Ce n'est pas normal qu'un enfant se demande où il va dormir le soir.Racha, 15 ans
«Le métier des écoutants du 115, aujourd'hui, c'est de faire des listes dans un tableau excel et décider à qui, sur la centaine de personnes qui a appelé, les deux ou trois places disponibles seront attribuées, a enchéri William Martinet, député La France insoumise des Yvelines. C'est terrible pour les gens à la rue mais aussi pour les travailleurs sociaux.»

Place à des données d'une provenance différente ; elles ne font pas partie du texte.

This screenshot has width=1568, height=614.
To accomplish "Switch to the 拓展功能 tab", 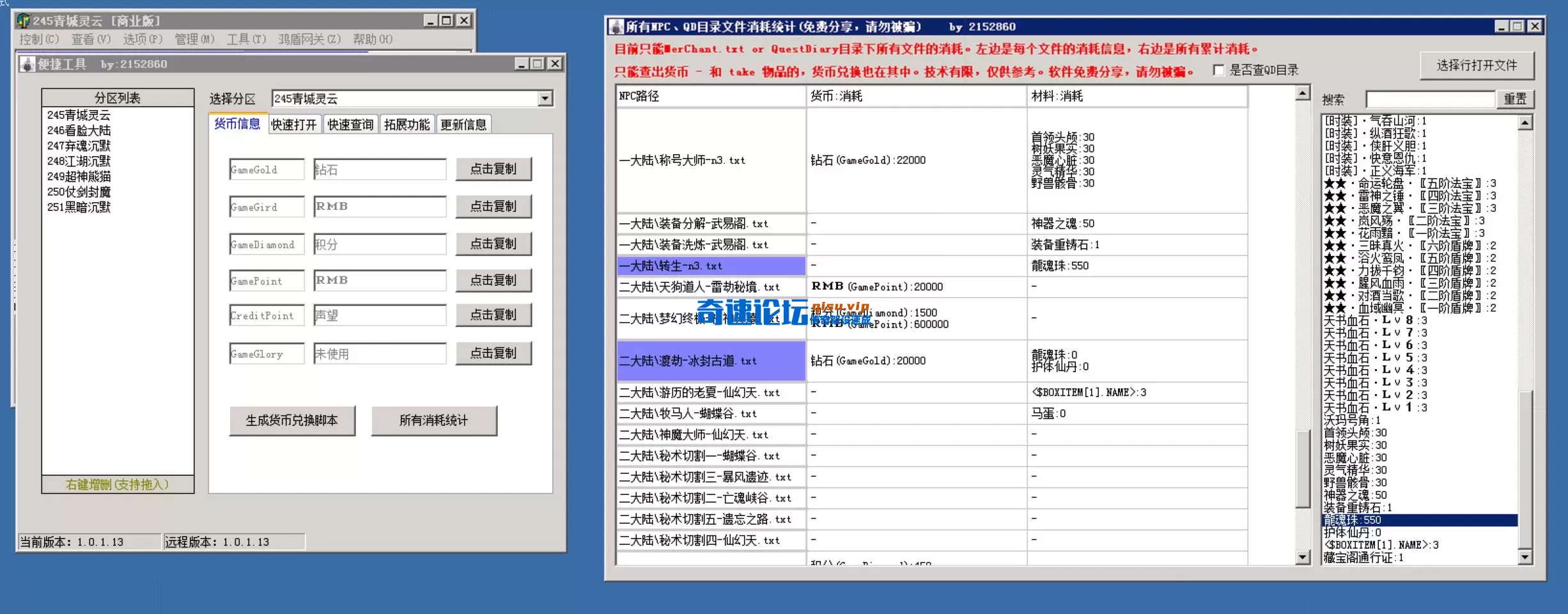I will pos(407,124).
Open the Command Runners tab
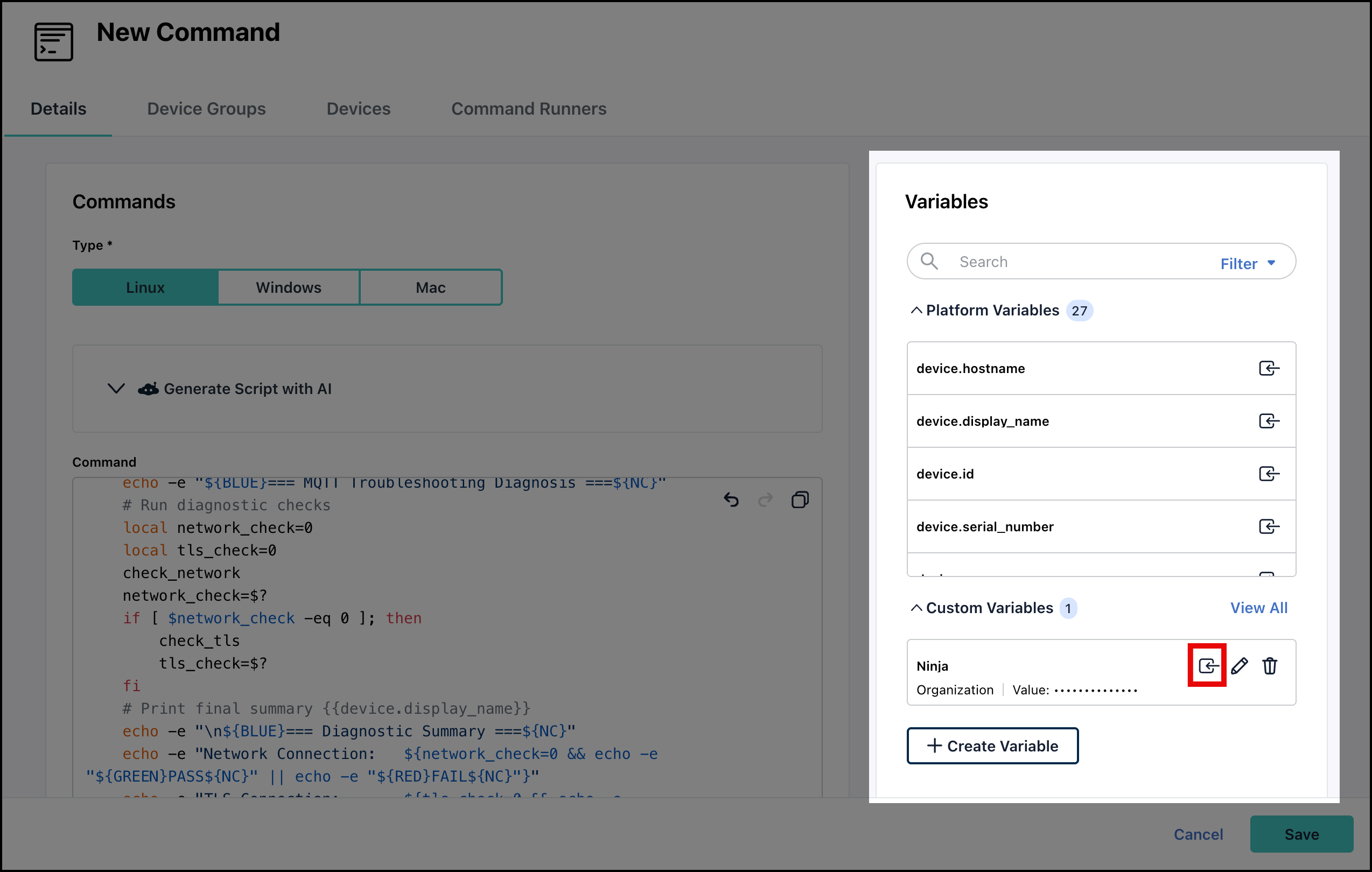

D'après Béatrice Lefrançois, «toutes les études montrent que cette exclusion au logement met en péril la santé mentale et le développement global des enfants». Une évidence pour Racha qui dit «avoir été privée d'une partie de [son] enfance». «Pour moi ce n'est pas normal qu'un enfant se demande où il va dormir le soir [...] J'ai été privée d'intimité, scolairement ça a été très dur [...] Je ne souhaite ça à aucun enfant, je ne me suis pas sentie comme un être humain».
«On retrouve notre humanité»
Bibiche Kudima connaît elle aussi l'angoisse de ne pas savoir de quoi demain sera fait. Avec ses trois enfants, elle a vécu à la rue pendant cinq mois dans deux tentes, à Lyon. «Il faisait froid, s'est-elle souvenue. Je me suis débrouillée pour trouver une table et des chaises, pour que les enfants puissent faire leurs devoirs et j'ai acheté un réchaud pour leur faire à manger».
Vivant sur une place «infestée de rats» et «mal fréquentée», la maman a craint pour la sécurité de ses enfants. En intégrant le collectif Solidarité entre femmes à la rue, elle a réalisé que d'autres familles partageaient un quotidien semblable. «Les mamans à la rue ne dorment jamais pour veiller sur le sommeil de leurs enfants», elles ont toutes peur «des agressions, des viols» et que leurs petits «n'aient pas assez à manger».
Après avoir été hébergée dans un hôpital, des écoles et un gymnase, Bibiche Kudima a obtenu une place dans une ancienne maison de retraite. Depuis le déménagement, il y a un mois, elle observe la transformation de ses enfants : «Nous mangeons bien, nous dormons bien [...] on retrouve notre humanité. Nos enfants sourient, ils n'ont plus honte devant leurs camarades. Ils sont moins fatigués et sont enfin capables d'apprendre, de progresser. En tant que mère, c'est un vrai soulagement.»
Reste que la petite famille «ne sait pas vraiment ce qui se passera dans un an». Voilà pourquoi les associations ont publié une tribune transpartisane signée par 55 parlementaires, dans laquelle elles réclament des mesures structurelles et de long terme.
Elles plaident pour la mise en place d'une politique pluriannuelle afin de «garantir de facon immédiate et inconditionnelle l’hébergement d'urgence mais aussi l'accès à un logement durable». Béatrice Lefrançois a rappelé qu'il s'agit là d'un droit fondamental, inscrit dans la Convention internationale des droits de l'enfant, signée par la France en 1990.